§ **What is expected**: Rewrite the rows from the line containing "The height and width of the screenshot is (458, 563)." through the end of the rows, including the requests, and shift every coordinate in the answers by -87. Leave the pictures out.

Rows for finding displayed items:
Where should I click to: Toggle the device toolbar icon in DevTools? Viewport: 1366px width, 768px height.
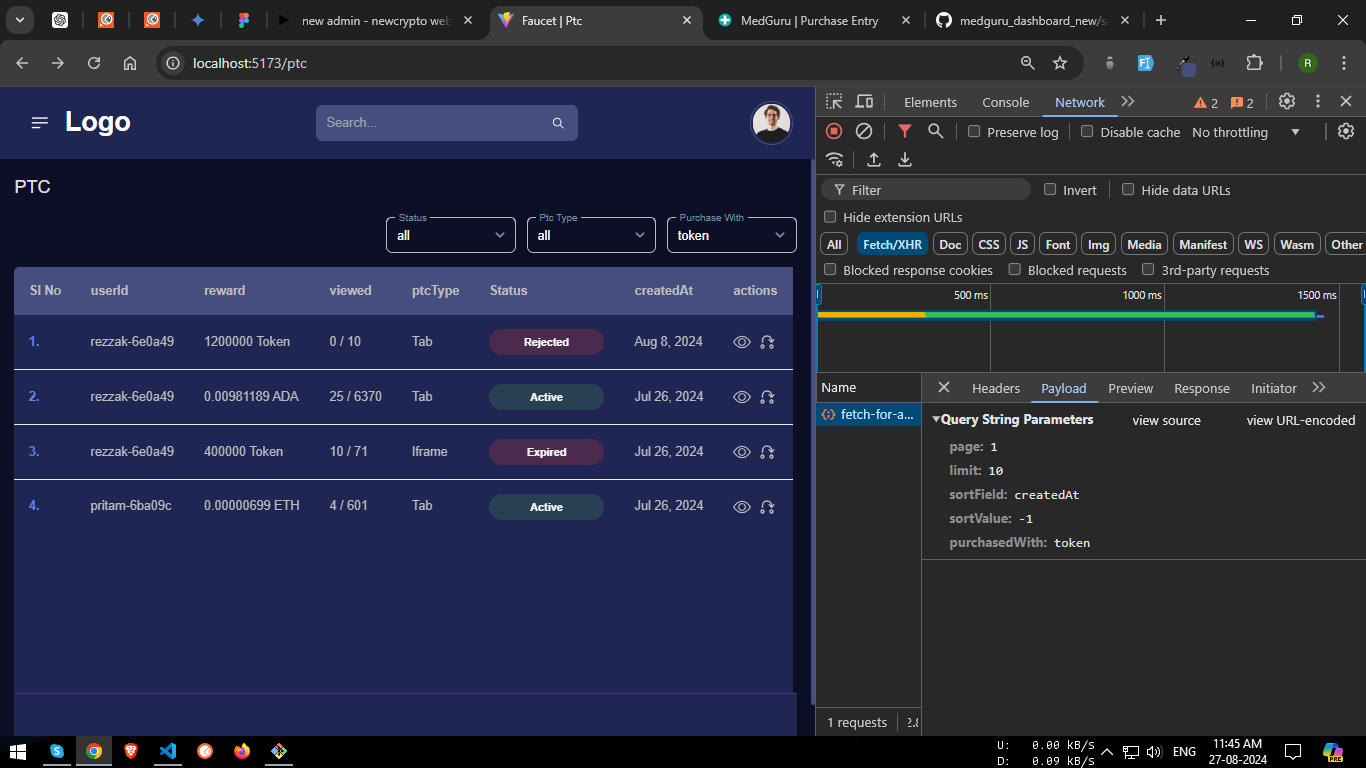click(864, 102)
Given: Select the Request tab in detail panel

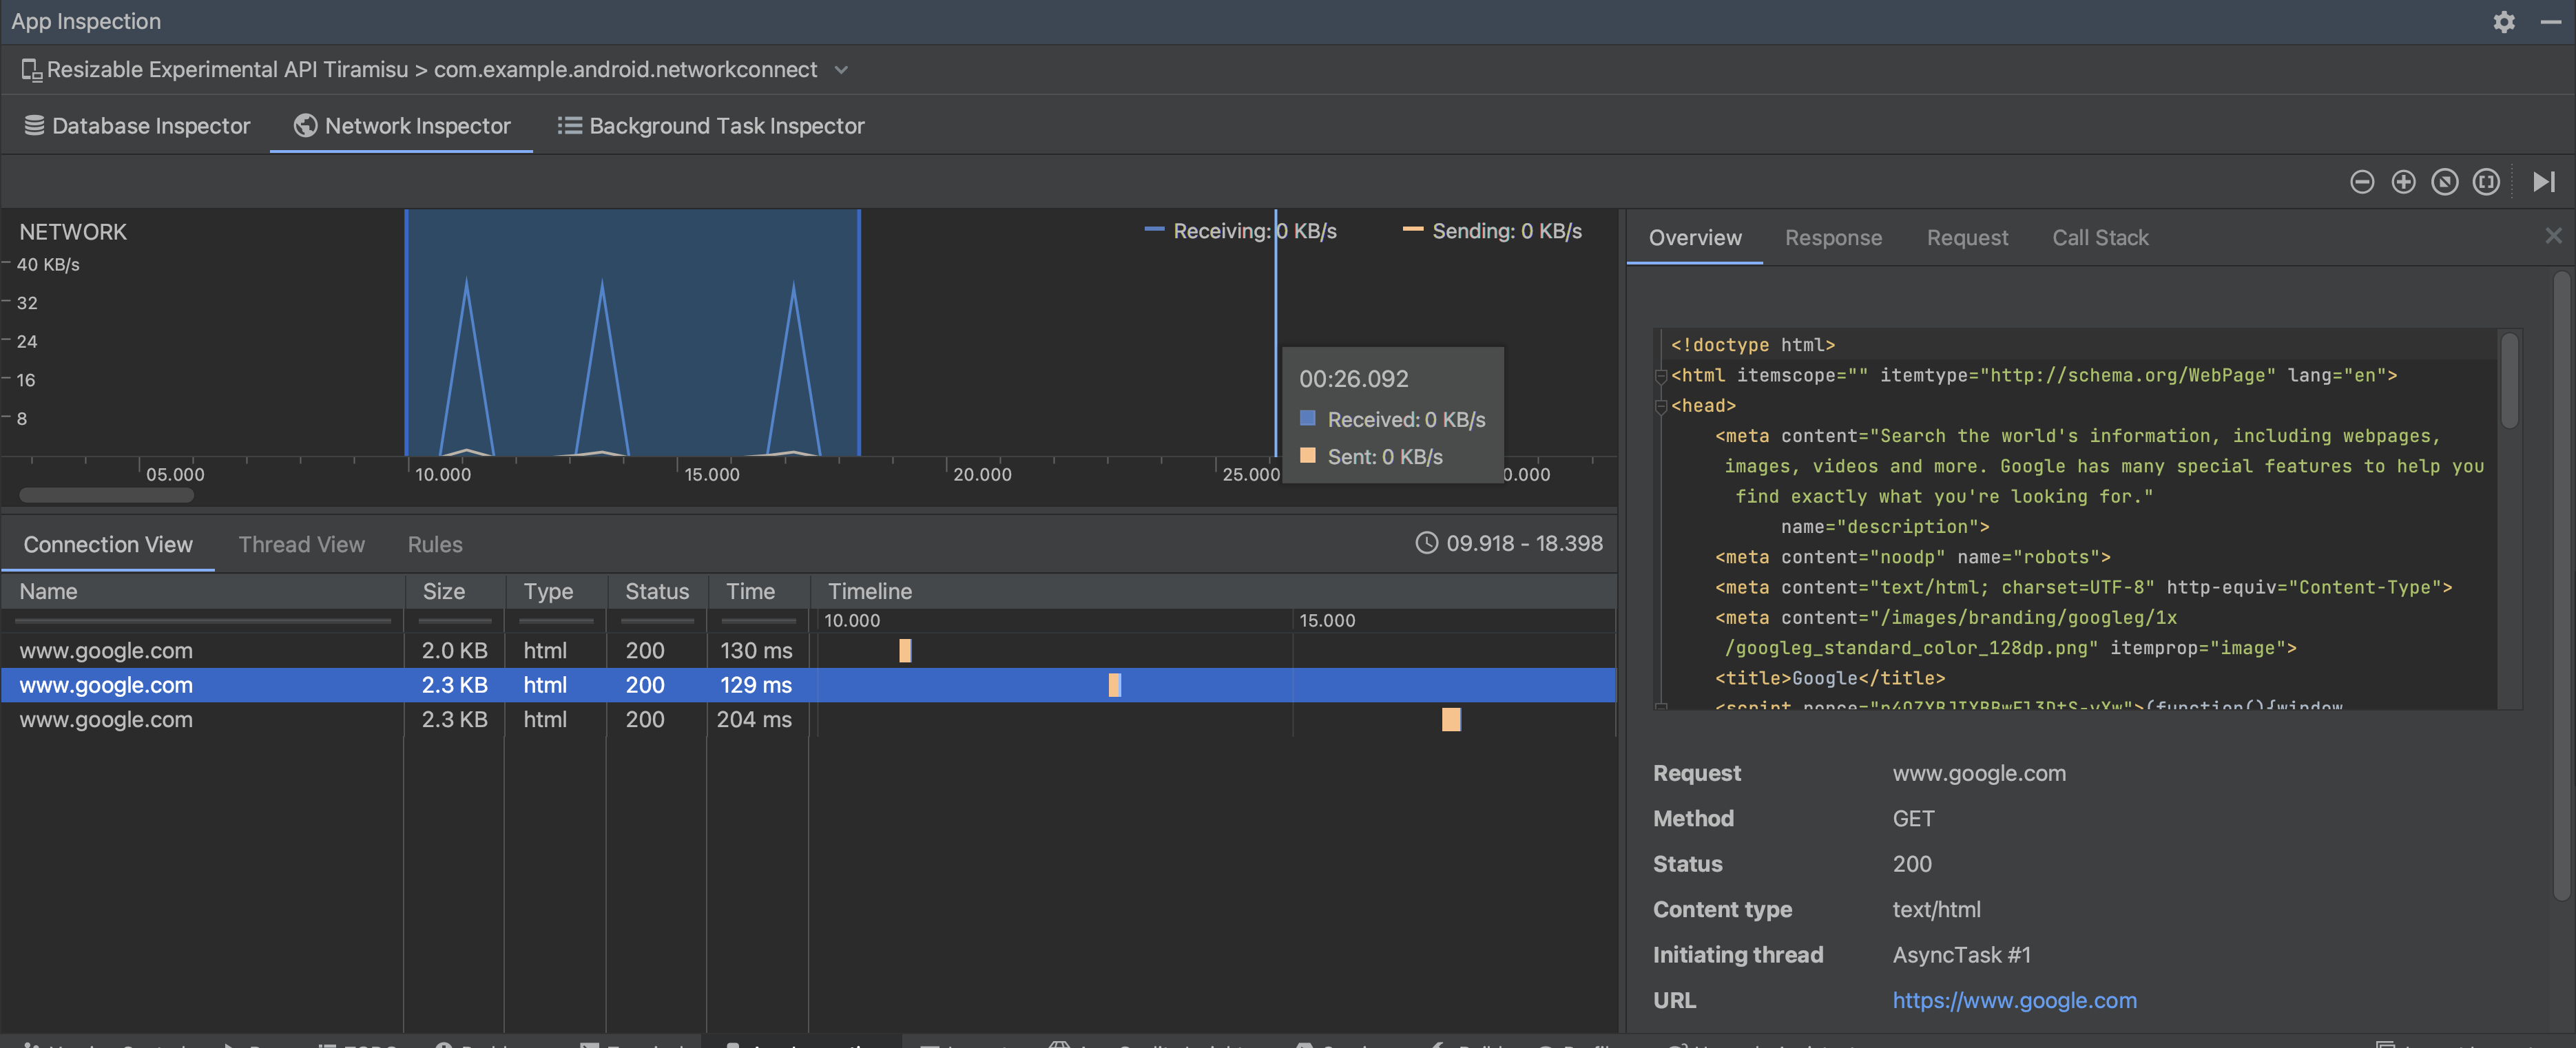Looking at the screenshot, I should 1966,237.
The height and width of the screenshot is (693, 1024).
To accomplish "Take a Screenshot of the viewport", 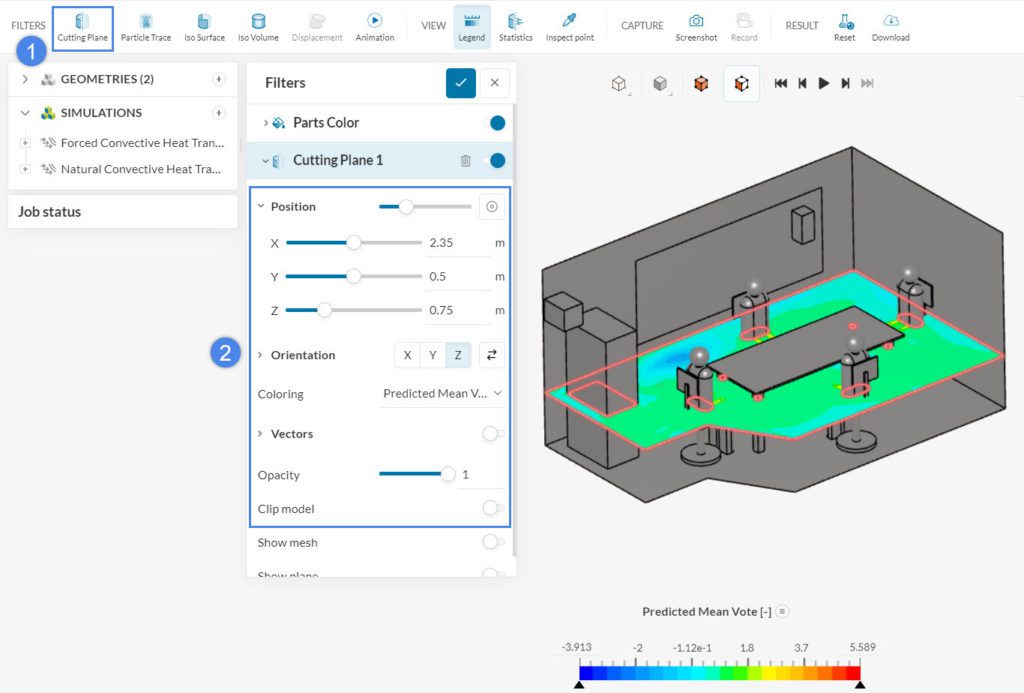I will pyautogui.click(x=696, y=25).
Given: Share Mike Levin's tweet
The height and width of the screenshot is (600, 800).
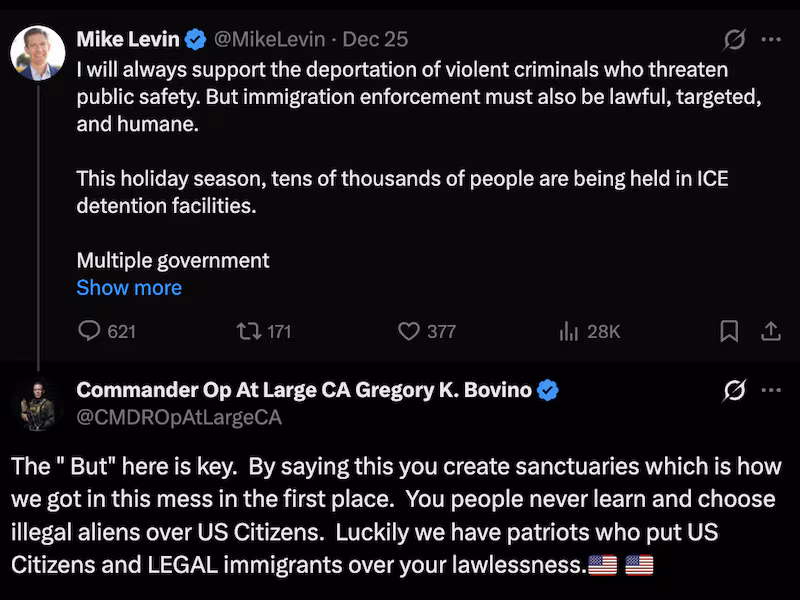Looking at the screenshot, I should point(772,331).
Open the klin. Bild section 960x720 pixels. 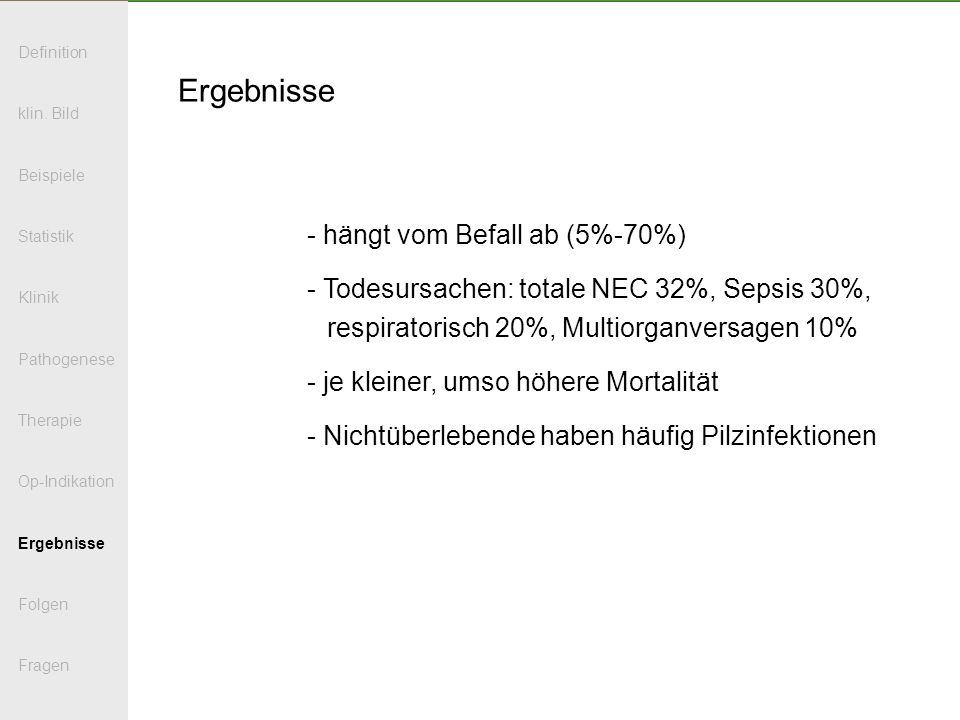tap(48, 113)
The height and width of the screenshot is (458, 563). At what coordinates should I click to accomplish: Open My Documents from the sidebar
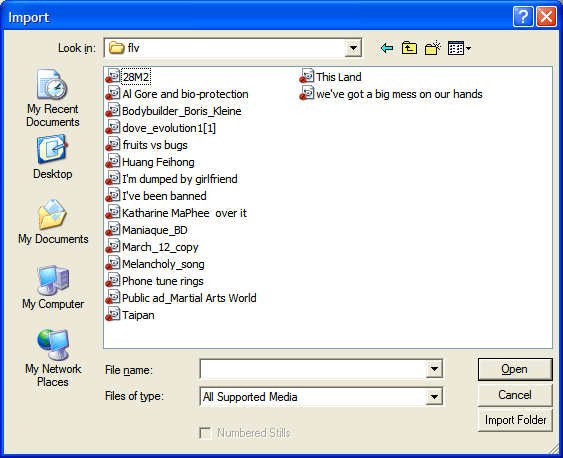pos(53,222)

§ **Worked answer**:
The height and width of the screenshot is (458, 563). At what coordinates should I click to accomplish: Open My Documents from the sidebar
pos(-34,135)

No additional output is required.